Diverso il profilo della 2022, segnata da condizioni climatiche più impegnative. «La vendemmia 2022 ha richiesto attenzione e capacità di interpretazione – continuano gli enologi – Le temperature elevate e la scarsità di precipitazioni hanno selezionato naturalmente le uve migliori. Nel Policalpo questo si traduce in intensità, energia e nitidezza del frutto. È un vino che esprime carattere senza eccessi, dove la Barbera e il Cabernet Sauvignon trovano un equilibrio particolarmente convincente».
Cascina Castlèt: chi siamo
Oltre trenta ettari di vigneto che raccontano una visione diventata realtà.
Cascina Castlèt nasce da un’idea semplice e ambiziosa: coltivare nel rispetto della natura, guardando al futuro con consapevolezza e innovazione.
L’azienda si trova a Costigliole d’Asti, tra le colline al confine tra Langa e Monferrato, un territorio storicamente vocato alla viticoltura. Qui, l’imprenditrice vitivinicola Mariuccia Borio ha trasformato un sogno in progetto, dando vita a una realtà che coniuga radici profonde e visione contemporanea.

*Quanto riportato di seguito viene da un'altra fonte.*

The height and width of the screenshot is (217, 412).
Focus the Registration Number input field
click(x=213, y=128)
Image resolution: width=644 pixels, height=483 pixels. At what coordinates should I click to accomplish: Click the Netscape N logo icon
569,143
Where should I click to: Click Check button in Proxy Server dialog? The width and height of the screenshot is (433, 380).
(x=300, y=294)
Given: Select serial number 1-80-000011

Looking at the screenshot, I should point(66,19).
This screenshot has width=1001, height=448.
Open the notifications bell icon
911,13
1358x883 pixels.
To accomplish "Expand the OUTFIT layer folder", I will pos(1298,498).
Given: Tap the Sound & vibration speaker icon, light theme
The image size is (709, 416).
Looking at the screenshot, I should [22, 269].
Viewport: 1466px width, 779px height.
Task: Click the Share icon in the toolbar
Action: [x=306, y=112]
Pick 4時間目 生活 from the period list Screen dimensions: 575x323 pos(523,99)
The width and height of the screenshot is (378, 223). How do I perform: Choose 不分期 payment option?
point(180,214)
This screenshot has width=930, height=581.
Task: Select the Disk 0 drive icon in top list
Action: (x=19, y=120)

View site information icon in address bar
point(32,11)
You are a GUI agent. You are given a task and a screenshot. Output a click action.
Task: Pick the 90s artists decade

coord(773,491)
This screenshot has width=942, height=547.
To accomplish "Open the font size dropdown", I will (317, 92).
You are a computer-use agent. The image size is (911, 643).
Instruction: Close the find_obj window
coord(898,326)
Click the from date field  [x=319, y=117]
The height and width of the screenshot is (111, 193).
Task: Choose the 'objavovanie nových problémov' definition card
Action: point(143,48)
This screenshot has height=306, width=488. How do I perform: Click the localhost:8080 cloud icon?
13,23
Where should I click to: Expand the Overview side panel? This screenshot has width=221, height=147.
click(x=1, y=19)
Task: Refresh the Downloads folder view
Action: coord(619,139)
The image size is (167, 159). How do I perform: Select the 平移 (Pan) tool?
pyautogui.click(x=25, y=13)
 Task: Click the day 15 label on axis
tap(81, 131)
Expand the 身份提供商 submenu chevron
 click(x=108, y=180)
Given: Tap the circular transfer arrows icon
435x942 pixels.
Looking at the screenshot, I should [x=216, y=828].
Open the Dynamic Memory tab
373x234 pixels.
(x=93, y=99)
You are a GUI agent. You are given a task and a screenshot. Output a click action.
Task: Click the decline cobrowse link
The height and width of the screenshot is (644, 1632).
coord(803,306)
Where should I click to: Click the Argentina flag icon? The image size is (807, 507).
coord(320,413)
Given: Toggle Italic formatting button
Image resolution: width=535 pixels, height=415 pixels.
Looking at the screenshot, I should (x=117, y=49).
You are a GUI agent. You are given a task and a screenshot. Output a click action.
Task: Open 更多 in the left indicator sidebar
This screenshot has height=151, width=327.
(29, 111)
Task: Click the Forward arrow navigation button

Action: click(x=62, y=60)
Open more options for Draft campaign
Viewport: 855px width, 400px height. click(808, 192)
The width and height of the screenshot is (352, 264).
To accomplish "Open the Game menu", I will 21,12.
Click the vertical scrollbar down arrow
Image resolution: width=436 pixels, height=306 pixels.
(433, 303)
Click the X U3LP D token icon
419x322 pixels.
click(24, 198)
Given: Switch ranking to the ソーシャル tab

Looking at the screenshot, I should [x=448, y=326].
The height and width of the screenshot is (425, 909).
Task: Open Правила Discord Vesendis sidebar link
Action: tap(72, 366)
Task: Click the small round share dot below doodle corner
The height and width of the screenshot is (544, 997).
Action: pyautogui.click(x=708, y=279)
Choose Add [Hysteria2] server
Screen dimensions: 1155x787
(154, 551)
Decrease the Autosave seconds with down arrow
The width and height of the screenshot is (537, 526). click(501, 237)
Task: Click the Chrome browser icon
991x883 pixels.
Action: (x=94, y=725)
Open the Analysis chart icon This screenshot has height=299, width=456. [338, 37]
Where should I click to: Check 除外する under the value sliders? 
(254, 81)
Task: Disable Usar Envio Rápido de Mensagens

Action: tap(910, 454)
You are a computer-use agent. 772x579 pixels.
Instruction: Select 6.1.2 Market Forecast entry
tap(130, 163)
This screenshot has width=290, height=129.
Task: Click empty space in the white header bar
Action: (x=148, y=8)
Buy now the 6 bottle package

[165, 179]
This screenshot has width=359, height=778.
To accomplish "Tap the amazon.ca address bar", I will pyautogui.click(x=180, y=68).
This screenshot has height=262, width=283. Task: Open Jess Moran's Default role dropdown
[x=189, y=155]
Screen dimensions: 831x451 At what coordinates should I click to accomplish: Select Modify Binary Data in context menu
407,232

Da generazioni, la famiglia Borio coltiva vitigni autoctoni — Barbera, Moscato, Uvalino, Nebbiolo — espressione autentica del territorio. Accanto a questi, nel tempo, l’azienda ha scelto di confrontarsi anche con varietà internazionali come Cabernet Sauvignon e Chardonnay, in un dialogo costante tra tradizione e innovazione.
Nascono così i vini di Cascina Castlèt: etichette dalla forte personalità, caratterizzate da nomi evocativi come Passum, Policalpo, Avié, Litina, Goj, Ataj, Uceline e Iollarum. Ogni nome racchiude una storia, un frammento di memoria familiare e un legame profondo con il territorio.
La cantina riflette questa duplice anima: da un lato gli spazi storici, interrati, con grandi botti in rovere; dall’altro un moderno ambiente di affinamento, dove barrique, tonneaux e tecnologie avanzate accompagnano l’evoluzione dei vini.
La sostenibilità rappresenta un elemento centrale del progetto: Cascina Castlèt produce energia pulita attraverso un impianto fotovoltaico e utilizza un sistema di fitodepurazione naturale per il trattamento delle acque reflue. Ogni scelta è orientata a coniugare rispetto per l’ambiente e innovazione tecnologica in tutte le fasi produttive.
L’azienda accoglie gli ospiti in un wine shop con ampi spazi dedicati alla degustazione, confermando una vocazione all’ospitalità e all’enoturismo.
I vini Cascina Castlèt sono oggi presenti nei principali mercati internazionali: da New York a Tokyo, da Oslo a Sydney, fino alle Antille Olandesi.